:: What to work on ::
a) Answer these from the college football SQL assignment, one line per answer, marked to match:
(i) What capacity does the example query return for Notre Dame Stadium?
(ii) Under what file name must the homework be submitted?
(iii) Which school has the best red zone success rate in the sample output, and what is that rate?
b) In the college football SQL assignment, list every school that appears in the sample output for the red zone success rate question.
c) Carry on the college football SQL assignment from its last line.

-- Start Passage provided --

I’ve created a database of college football games and plays from 2005 to 2013. I got this data from Kaggle. You will use this database to complete this assignment and submit this homework to Canvas by the due date as a file named netid_cse30246_hw3.sql. We will test run your queries on a modified version of the database.
Log in to db8.cse.nd.edu, log in to mysql and use the cse30246 database. The class-lecture tables are in this database as are the college football tables, prefixed by cfb_
These are the tables:
mysql> use cse30246; Database changed mysql> show tables; +--------------------+ | Tables_in_cse30246 | +--------------------+ | cfb_conference | | cfb_drive | | cfb_game | | cfb_game_stats | | cfb_kickoff | | cfb_kickoff_return | | cfb_pass | | cfb_play | | cfb_player | | cfb_punt | | cfb_punt_return | | cfb_reception | | cfb_rush | | cfb_stadium | | cfb_team | +--------------------+
We’re going to use these tables to answer interesting questions and hone our SQL skills.
For example, if I want to know the size of Notre Dame Stadium I can ask the following query:
mysql> select capacity from cfb_stadium where name = 'Notre Dame Stadium'; +----------+ | capacity | +----------+ | 80795 | +----------+
For each question, write a single query to return the answer to the following questions.
1. 5pts How many total spectators have seen a game in this dataset?
+------------------+ | total_attendance | +------------------+ | 332382121 | +------------------+
2. 15pts Teams usually PUNT on fourth down, but not always. How many times did a PUNT occur on a non-fourth down play?
+-------------+ | total_punts | +-------------+
<No hint>
3. 15pts The Red zone is when the ball is within the 20 yards of the goal line. A red zone attempt is when the team moves inside the red zone, and a successful red zone attempt is when a touchdown is scored. Which 5 schools with over 20 red zone attempts have the best red zone success rate (%) and what was their success rate?
+---------------+--------+ | name | rate | +---------------+--------+ | New Hampshire | 0.7407 | | Indiana State | 0.7143 | | Wisconsin | 0.7048 | | Texas Tech | 0.6945 | | Boise State | 0.6749 | +---------------+--------+
4. 20pts Which school has the most punts; which school has the highest percentage of plays that are puns; and are these the same team?
+----------------+------------+-----------------------+------------+------------+
| most_punt_team | num_punts | highest_pct_punt_team | pct_punts | same_team? |
+----------------+------------+-----------------------+------------+------------+
| | | | | False |
+----------------+------------+-----------------------+------------+------------+
<HINT: 1 or 0 in the same_team column is fine>
5. 15pts Which Notre Dame player had the most yards on 1st down.
+------------+-----------+
| first_name | last_name |
+------------+-----------+
| Jimmy | Clausen |
+------------+-----------+
6. 15pts From which state does Notre Dame receive most of its players? How many does that state send, and what percentage of ND players come from that state?
+-----------+-----+-----------+ | homestate | cnt | perc | +-----------+-----+-----------+
<No Hint>
7. 15pts What school has the highest average passing yards per game attendant?

-- End Passage provided --
-- Start Extracted records --

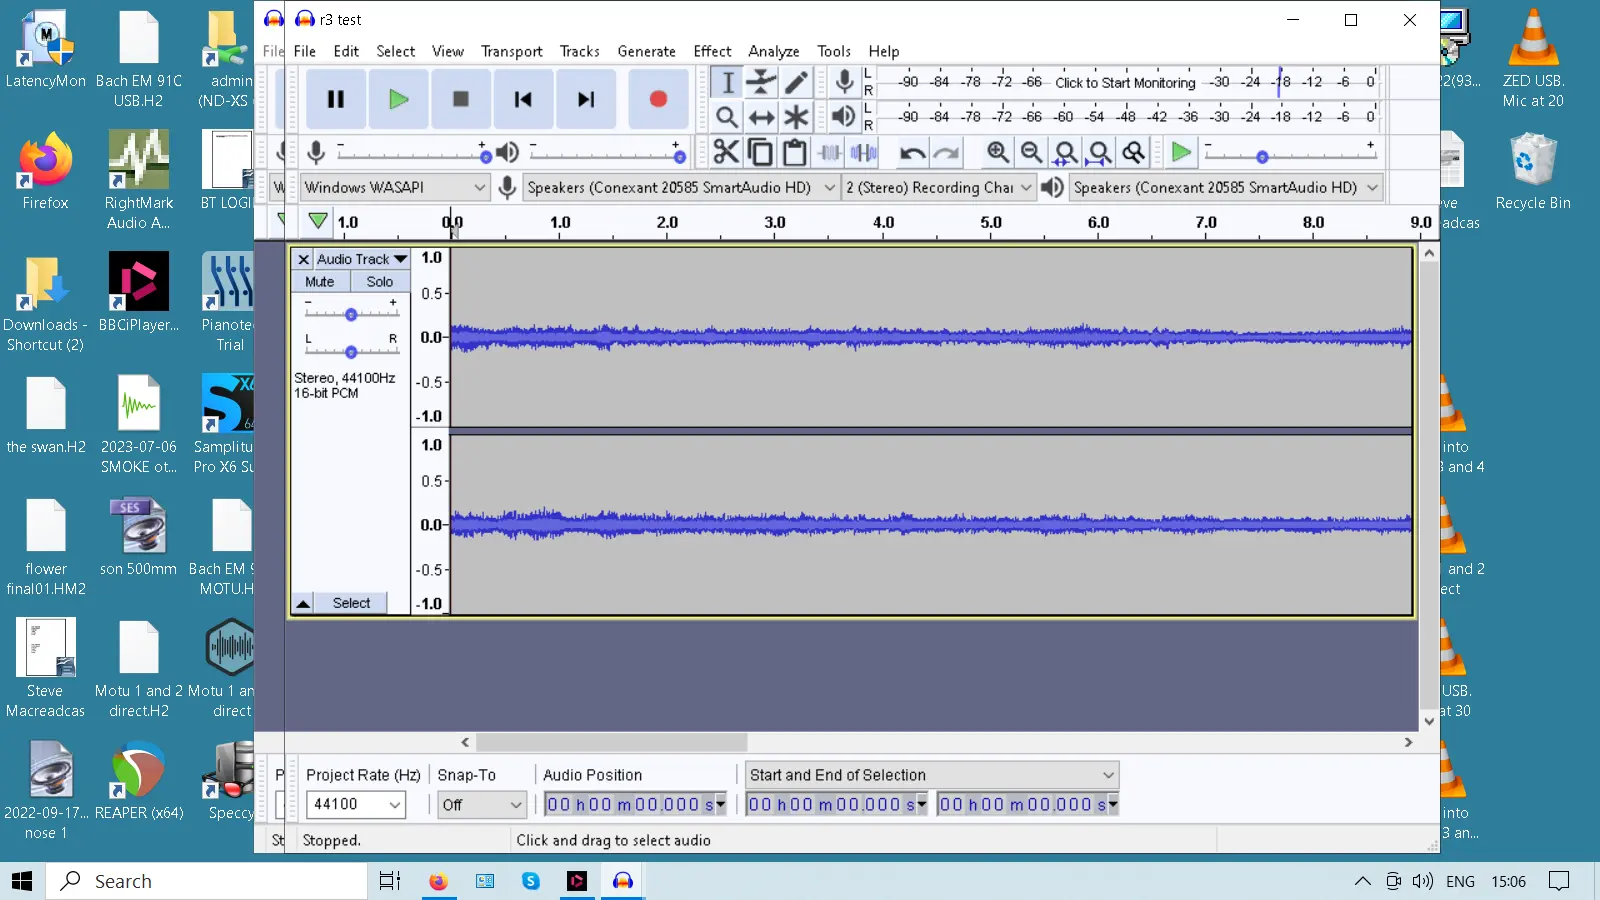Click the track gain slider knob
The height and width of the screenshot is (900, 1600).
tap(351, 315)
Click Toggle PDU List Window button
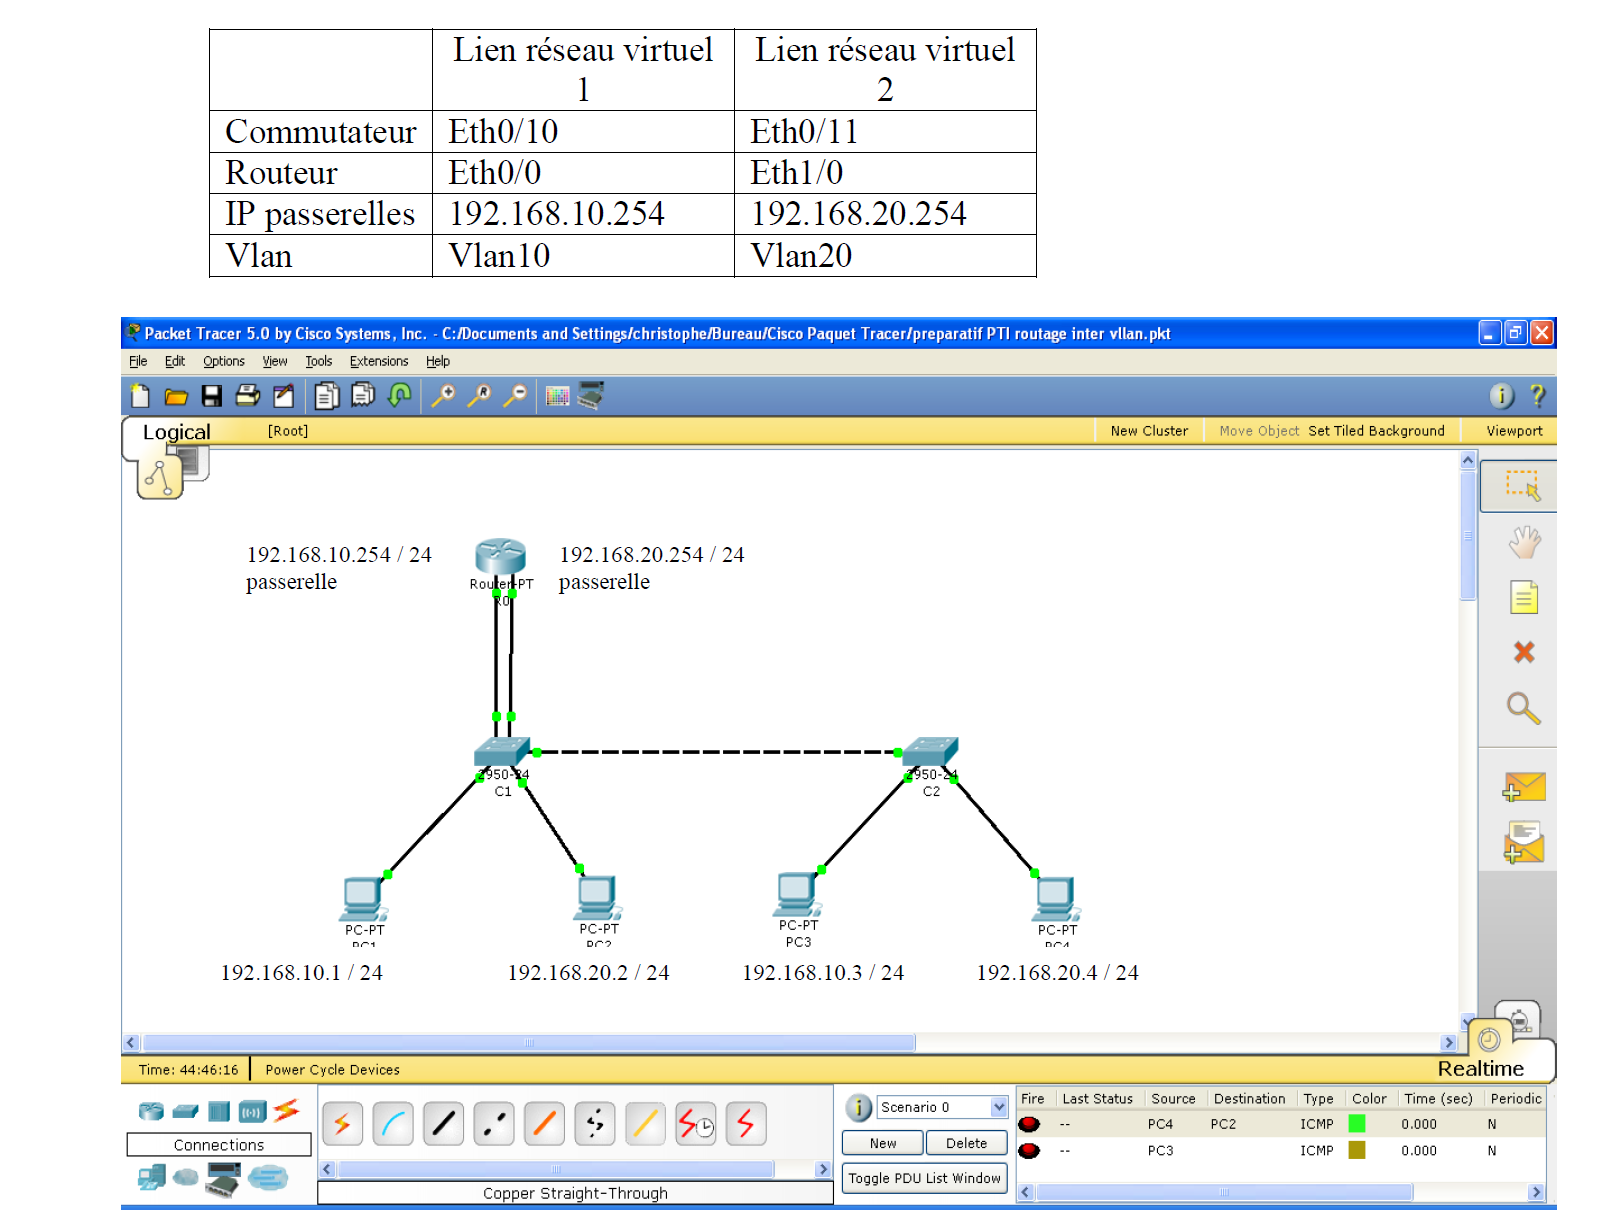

-- End Extracted records --
-- Start Extracted records --

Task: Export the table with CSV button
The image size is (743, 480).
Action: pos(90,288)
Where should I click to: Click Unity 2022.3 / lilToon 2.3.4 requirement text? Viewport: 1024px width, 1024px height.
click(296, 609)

-- End Extracted records --

:: Results for the exercise ::
a)
(i) 80795
(ii) netid_cse30246_hw3.sql
(iii) New Hampshire, 0.7407

b) New Hampshire, Indiana State, Wisconsin, Texas Tech, Boise State

c)
+----------------+------------+
| name | ypa |
+----------------+------------+
| <no hint> | 0.03636000 |
+----------------+------------+
<Hint – I used the micro-average here, i.e., the passing yards attendant for each game, averaged over all the team’s games. You can also do the macro-average, which sums up all the attendants and pass yards per game then takes a global average per team you can get 0.027ish>
8. 20pts Which stadium has sees the longest punt returns on average, and how long is that average?
+---------------+---------+ | name | yds | +---------------+---------+ | Wrigley Field | 19.3333 | +---------------+---------+
9. 20pts Which stadium has witnessed the home team lose the most times?
+-------------------------------------------+-------------+ | name | home_losses | +-------------------------------------------+-------------+
<No Hint>
10. 20pts Which player(s) had the longest reception in the 4th quarter. What team where they on and what year was it? (breaking non-trivial ties is 5 of the 15 points, (i.e 10 points with LIMIT, 20 points without LIMIT)
+------------+-----------+------------------+------+ | first_name | last_name | name | year | +------------+-----------+------------------+------+ | Amari | Cooper | Alabama | 2013 | | Johnny | Forzani | Washington State | 2009 | | Jamison | Crowder | Duke | 2012 | +------------+-----------+------------------+------+ <HINT: Order is not important>
11. 20pts Of all the schools that are not in a conference, i.e., “Ind”, Notre Dame is certainly the heaviest. But how much heavier, exactly? Compare the average weight of all the players on Notre Dame against the average weight of players on other teams that are also not part of a conference.
+----------+ | wgt_diff | +----------+ | 7.2212 | +----------+
Hint: 232.1913 – 224.9701 = 7.2212
(My initial solution used “Ind” but there are both “Ind” and “Independent” in the cfb_conference table. If you use both you get 232.1913 – 225.1023 = 7.089, which is more correct. I’ll accept either)
This is an individual assignment. You may discuss strategies in groups, but you may not work together when writing the solutions. SQL-Plagiarism is easy to detect.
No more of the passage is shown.